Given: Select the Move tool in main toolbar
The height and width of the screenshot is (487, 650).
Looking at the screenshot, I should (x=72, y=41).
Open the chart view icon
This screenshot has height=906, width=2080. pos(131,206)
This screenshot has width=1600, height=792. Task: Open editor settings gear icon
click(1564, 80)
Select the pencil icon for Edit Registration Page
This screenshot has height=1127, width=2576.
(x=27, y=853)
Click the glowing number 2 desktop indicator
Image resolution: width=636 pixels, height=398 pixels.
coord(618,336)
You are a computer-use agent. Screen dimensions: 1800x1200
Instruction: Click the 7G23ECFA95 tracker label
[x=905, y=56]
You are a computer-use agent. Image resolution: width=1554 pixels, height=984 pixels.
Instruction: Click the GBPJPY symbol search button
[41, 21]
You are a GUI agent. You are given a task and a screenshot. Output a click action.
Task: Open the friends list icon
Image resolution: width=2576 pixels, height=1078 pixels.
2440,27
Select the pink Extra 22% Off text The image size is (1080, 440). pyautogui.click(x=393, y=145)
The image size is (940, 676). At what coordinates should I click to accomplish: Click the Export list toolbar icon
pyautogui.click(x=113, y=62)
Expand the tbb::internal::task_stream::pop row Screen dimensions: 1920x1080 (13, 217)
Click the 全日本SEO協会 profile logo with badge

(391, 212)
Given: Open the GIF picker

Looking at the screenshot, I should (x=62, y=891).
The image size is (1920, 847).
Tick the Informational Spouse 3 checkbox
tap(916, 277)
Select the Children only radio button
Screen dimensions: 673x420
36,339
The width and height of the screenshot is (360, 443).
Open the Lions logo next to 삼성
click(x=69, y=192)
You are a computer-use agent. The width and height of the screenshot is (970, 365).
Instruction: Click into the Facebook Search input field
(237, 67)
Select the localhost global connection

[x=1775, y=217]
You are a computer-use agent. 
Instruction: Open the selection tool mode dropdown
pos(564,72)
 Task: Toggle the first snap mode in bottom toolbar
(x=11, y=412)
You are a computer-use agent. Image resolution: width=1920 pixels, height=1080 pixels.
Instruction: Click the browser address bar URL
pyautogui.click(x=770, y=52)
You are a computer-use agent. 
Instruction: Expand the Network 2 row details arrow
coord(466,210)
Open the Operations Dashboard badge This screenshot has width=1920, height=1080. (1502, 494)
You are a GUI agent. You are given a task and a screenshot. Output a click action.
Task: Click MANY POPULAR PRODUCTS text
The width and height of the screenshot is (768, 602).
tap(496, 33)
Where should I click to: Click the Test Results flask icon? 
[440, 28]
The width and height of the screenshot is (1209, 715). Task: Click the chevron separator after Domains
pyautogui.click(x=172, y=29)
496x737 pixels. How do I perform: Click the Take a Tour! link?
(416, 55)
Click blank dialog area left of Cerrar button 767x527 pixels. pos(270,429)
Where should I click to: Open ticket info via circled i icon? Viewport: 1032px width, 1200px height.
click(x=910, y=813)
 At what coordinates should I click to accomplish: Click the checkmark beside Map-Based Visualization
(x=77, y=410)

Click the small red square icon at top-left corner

* * * *

Given task => Reproduce word for word the lines above, starting with the line that contains "You are a computer-use agent. Image resolution: width=1920" and going on through the line that contains "coord(466,210)".

Task output =>
You are a computer-use agent. Image resolution: width=1920 pixels, height=1080 pixels.
Instruction: Click the browser address bar URL
pyautogui.click(x=770, y=52)
You are a computer-use agent. 
Instruction: Expand the Network 2 row details arrow
coord(466,210)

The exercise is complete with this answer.